Ni héros ni salaud, Juan Belmonte est le genre d’immense personnage de littérature qui vous marque durablement par sa grandeur d’âme, sa vie de combattant pour la démocratie, pour ses causes défendues qu’elles soient finalement bonnes ou pas, prêt à donner sa vie pour autrui. Forcément un jour Luis Sepulveda aurait envie de le faire renaître et « la fin de l’histoire » qui sort également le 2 vous ravira de la même manière mais il indispensable d’avoir lu le premier si on veut fondre de bonheur avec ces retrouvailles émouvantes dans cette deuxième histoire encore plus bercée de nostalgie, située à la fin des années 2000 mais aussi animée par beaucoup de chaleur humaine et d’humour dans une tonalité à nouveau très noire.

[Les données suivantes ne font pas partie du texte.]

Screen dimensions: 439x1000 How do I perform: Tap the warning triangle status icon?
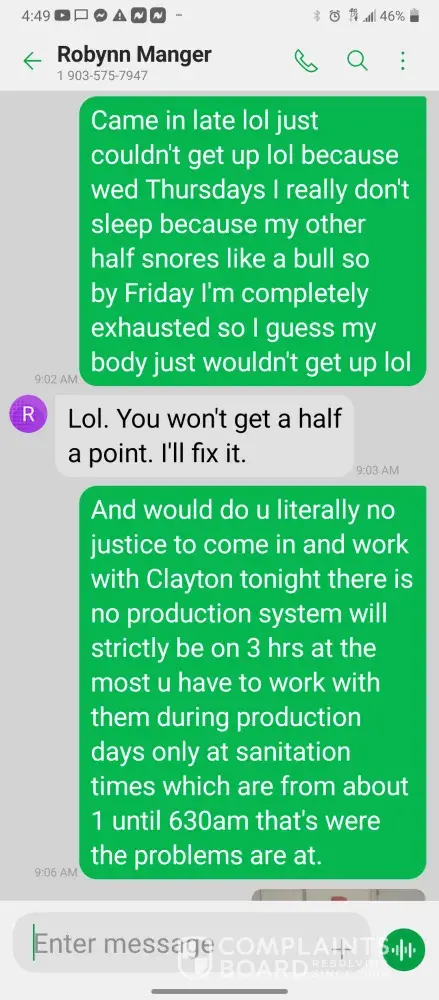[x=119, y=16]
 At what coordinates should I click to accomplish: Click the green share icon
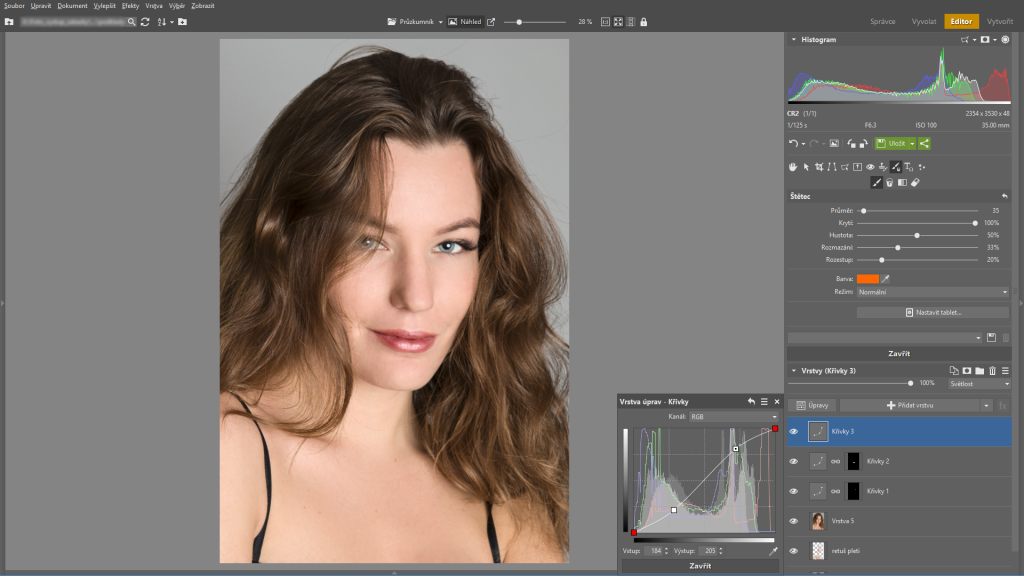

Lire sous la plume du maître, la fin d’une époque, où on pensait pouvoir faire gagner une cause les armes au poing, un monde disparu ou les alliés d’autrefois ont jeté les masques pour révéler leur vraie nature si semblable aux dictatures combattues, comprendre les regrets et les remords, un régal !

Magnifique.

Wollanup.

4 Comments

  1. Simone

    J’ai lu le premier il y a longtemps, sorti en 1998. Un grand écrivain que Sepulveda, ma dernière lecture de sa plume a été « Dernières nouvelles du sud » avec le photographe Daniel Mordzinski ( article sur le blog je crois ) et c’était un merveilleux voyage. Je serai contente de retrouver Belmonte.

    • clete

      Ah oui, il faut retrouver Belmonte.

  2. le Bison

    L’un de mes préférés du chilien. Et nul doute que cela sera avec un plaisir incommensurable que je plongerais dans une suite…

    • clete

      Et tu auras raison parce que cette suite est aussi bonne que le premier.